• [Goal of the exercise]
Check each line of the data for "options", then give the number of lines that have it, without any other words.
Dataset section start
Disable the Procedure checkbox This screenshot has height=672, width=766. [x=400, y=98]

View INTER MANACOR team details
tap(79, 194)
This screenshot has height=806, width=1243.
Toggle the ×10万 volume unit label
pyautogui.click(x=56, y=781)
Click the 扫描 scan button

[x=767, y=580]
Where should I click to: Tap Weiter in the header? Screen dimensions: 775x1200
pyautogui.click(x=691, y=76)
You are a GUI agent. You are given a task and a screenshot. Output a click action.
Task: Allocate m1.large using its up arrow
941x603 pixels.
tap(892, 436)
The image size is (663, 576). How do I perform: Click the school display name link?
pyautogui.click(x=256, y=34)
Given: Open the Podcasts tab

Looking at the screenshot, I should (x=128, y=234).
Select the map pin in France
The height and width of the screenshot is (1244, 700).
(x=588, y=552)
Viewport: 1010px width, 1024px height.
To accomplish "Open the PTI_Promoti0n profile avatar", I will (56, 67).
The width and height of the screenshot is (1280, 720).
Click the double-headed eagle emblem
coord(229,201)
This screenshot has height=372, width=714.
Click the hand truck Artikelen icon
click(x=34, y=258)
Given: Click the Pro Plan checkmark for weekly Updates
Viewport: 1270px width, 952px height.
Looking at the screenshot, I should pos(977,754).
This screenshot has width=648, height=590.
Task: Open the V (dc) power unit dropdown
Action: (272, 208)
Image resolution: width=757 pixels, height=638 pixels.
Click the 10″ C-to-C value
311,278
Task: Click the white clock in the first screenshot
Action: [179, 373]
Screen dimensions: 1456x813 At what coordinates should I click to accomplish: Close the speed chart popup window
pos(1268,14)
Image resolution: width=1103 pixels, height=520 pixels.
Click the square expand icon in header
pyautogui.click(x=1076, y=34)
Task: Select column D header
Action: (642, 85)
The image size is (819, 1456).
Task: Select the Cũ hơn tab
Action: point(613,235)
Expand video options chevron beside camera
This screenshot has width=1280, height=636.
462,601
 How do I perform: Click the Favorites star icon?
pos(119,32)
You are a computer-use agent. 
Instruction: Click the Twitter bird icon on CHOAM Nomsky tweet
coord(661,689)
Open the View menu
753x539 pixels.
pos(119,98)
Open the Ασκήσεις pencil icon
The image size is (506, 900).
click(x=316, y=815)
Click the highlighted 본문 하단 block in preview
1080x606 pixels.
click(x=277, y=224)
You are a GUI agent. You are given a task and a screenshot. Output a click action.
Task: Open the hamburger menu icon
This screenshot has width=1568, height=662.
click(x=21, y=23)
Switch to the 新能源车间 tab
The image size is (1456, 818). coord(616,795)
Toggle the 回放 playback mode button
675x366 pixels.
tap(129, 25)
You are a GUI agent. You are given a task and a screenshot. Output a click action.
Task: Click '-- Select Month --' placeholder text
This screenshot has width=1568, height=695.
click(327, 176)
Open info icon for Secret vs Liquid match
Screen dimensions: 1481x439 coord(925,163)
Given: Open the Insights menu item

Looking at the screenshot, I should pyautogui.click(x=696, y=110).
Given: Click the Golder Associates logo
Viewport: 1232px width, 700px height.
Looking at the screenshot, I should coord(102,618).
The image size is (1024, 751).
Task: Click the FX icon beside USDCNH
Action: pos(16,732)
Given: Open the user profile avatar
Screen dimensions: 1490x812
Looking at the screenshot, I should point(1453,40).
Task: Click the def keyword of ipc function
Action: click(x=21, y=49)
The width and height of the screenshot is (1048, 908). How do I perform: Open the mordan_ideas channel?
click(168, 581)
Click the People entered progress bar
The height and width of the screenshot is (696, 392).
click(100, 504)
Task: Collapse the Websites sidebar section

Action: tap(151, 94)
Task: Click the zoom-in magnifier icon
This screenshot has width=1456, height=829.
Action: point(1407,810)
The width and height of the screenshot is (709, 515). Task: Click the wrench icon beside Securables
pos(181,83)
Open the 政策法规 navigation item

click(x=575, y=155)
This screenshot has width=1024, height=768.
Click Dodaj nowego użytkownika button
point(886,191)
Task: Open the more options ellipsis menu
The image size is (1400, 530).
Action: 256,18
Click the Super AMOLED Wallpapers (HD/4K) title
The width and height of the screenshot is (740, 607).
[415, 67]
Dataset section end
• [Response below]
2